Lemur Query Log Toolbar - Client Documentation

Version 2.1 - FireFox AddOn (for Firefox 2.0+)


[« Back to Query Log Toolbar Homepage]


The Lemur Query Log Toolbar (version 2.1) is a client-side add on for FireFox (version 2.0 and higher) that will log any URLs visited, the times the pages were viewed, any textual copies to the clipboard, and search results from major search engines (at the moment, this includes Google, Yahoo!, and MSN / Live; as well as Google Desktop Search results).

Contents

Notes on Privacy

During the normal course of browsing online, it is possible that you may search for or go to URLs that may contain certain sensitive information such as your phone number, address, or even your social security number. Although subject to your view of personal privacy, you may not want these sensitive items to be logged. To this effect, we have implemented in some privacy regards to the query log toolbar.

The toolbar allows the user to setup phrases and items that can be "blacklisted" - that is, if a URL, copied text, or search result has the found blacklisted item in it, the matched item will be replaced by the generic text "##--##". Blacklisted items are typically phrases (such as "Lemur Project"), proper names ("John Smith") or other personally identifiable information such as phone numbers, social security numbers, credit card numbers, or drivers' license numbers. More information on setting up items on the blacklist are detailed below. Also note that the items set up in the blacklists are stored on the client's computer, but are encrypted to help ensure the security of these items.

In addition to the blacklisted items, from the general tab in the "Settings" dialog, the user can also choose to generate a random session ID when they choose to upload data to the server. This helps prevent aggregate log data from being tied to a single user and helps to obfuscate the queries and URLs that the user has visited so that it is much harder to tie results from one session to another, effectively preventing a malicious user of the data to string pieces together to try and establish the user's identity.

[Back to Top]

Installation

To install the add-on, download the file from the Client Software link from the file on SourceForge at: http://lemur.sourceforge.net/querylogtoolbar/querylogtoolbar.xpi

Your FireFox browser should ask you to install the add-on. If you choose so, you may save the file ("querylogtoolbar.xpi") somewhere to disk and either drag the file into your browser window, or, open the file via menu items "File" -> "Open File" and browse for the file that you downloaded.

When installing the add-on, FireFox will display the "Software Installation" dialog box (as shown below). Press the "Install" button to install the add-on. After installation, FireFox will need to be restarted.

[Back to Top]

The Query Log Toolbar

Shown below is a FireFox browser window with the toolbar installed:

The toolbar has seven buttons on it:

The start and pause buttons gives the user control over when logging should be enabled. By default when a new browser window is opened, the toolbar will start logging. At any time, the user can press the "Pause" button to suspend logging of any URLs visited, text copied, and search results. Press the "Start" button to resume logging of these items.
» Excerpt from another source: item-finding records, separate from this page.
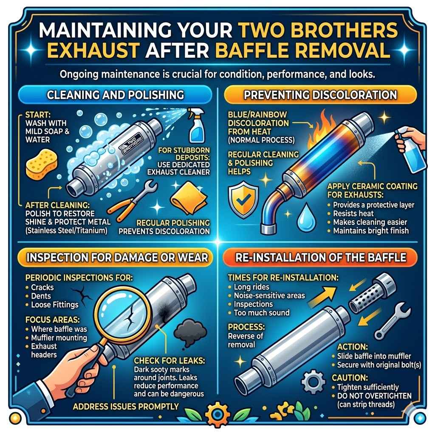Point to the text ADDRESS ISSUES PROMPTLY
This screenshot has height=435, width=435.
[125, 406]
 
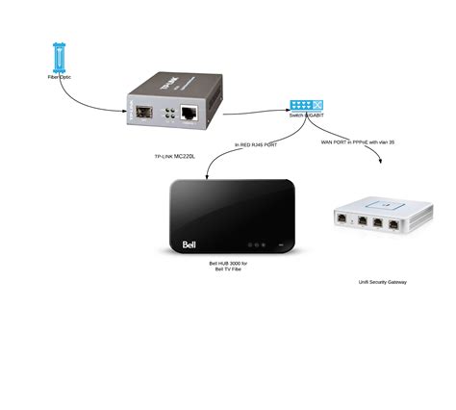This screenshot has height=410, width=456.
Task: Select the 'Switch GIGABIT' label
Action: (308, 115)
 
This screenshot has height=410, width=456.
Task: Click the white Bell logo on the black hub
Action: (193, 243)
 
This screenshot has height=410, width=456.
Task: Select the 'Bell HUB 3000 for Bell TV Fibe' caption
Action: (228, 265)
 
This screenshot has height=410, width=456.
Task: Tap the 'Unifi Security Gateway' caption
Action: (382, 282)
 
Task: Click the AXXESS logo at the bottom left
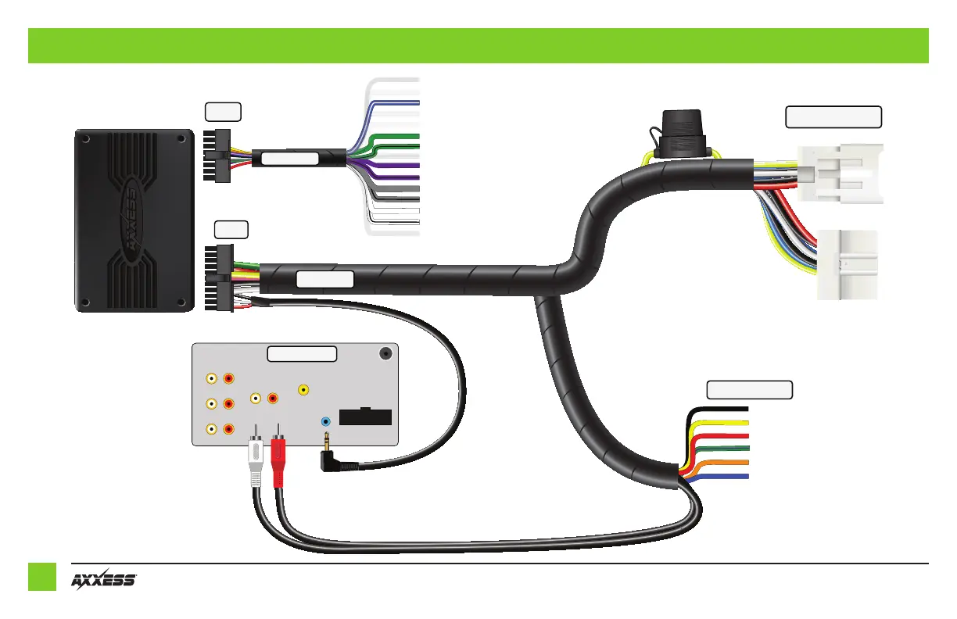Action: tap(104, 580)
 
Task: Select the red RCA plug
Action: tap(279, 461)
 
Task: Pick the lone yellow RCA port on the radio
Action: tap(304, 389)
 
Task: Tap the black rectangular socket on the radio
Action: tap(365, 416)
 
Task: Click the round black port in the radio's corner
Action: tap(385, 353)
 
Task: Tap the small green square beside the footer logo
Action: tap(42, 577)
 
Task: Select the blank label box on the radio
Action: tap(302, 354)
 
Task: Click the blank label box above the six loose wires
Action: tap(749, 389)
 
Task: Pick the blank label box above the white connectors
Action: tap(833, 117)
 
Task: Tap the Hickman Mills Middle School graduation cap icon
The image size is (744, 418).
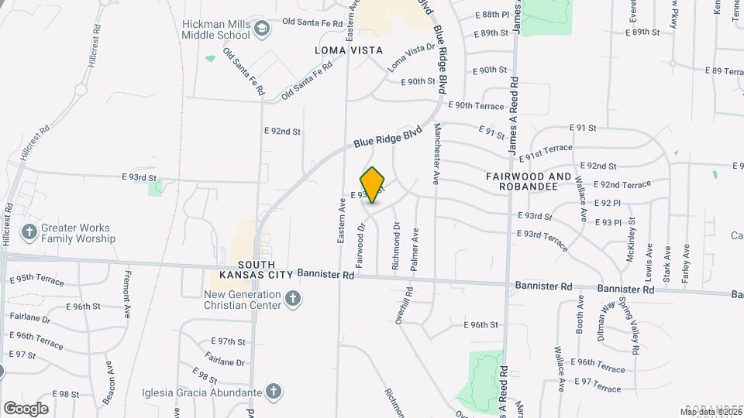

You can use the "View" button to review the log files for the activity and search result logs. The activity logs will show all page loads, views, copied text, and search queries. The search result logs will display any search results gathered from major search engines (Google, Google Desktop, MSN and Yahoo!). This allows the user to review the log files before they are ready to upload to a query log server. An example of view the activity log file and the search results log is shown below:

At any time, you can press the "Clear" button on the toolbar to completely clear out the current activity and search results logs. When pressed, a confirmation dialog will appear to ensure that you want to erase the logs at this time, and if confirmed, this cannot be undone.

[Back to Top]

Uploading Data to a Query Log Server

When you are ready to upload your log files to a query log server, press the "Upload" button on the toolbar. The toolbar will confirm that you are in fact ready to upload. If confirmed, the toolbar will contact the query log server (as defined in the settings options) - if no server is defined, it will ask for one at this time.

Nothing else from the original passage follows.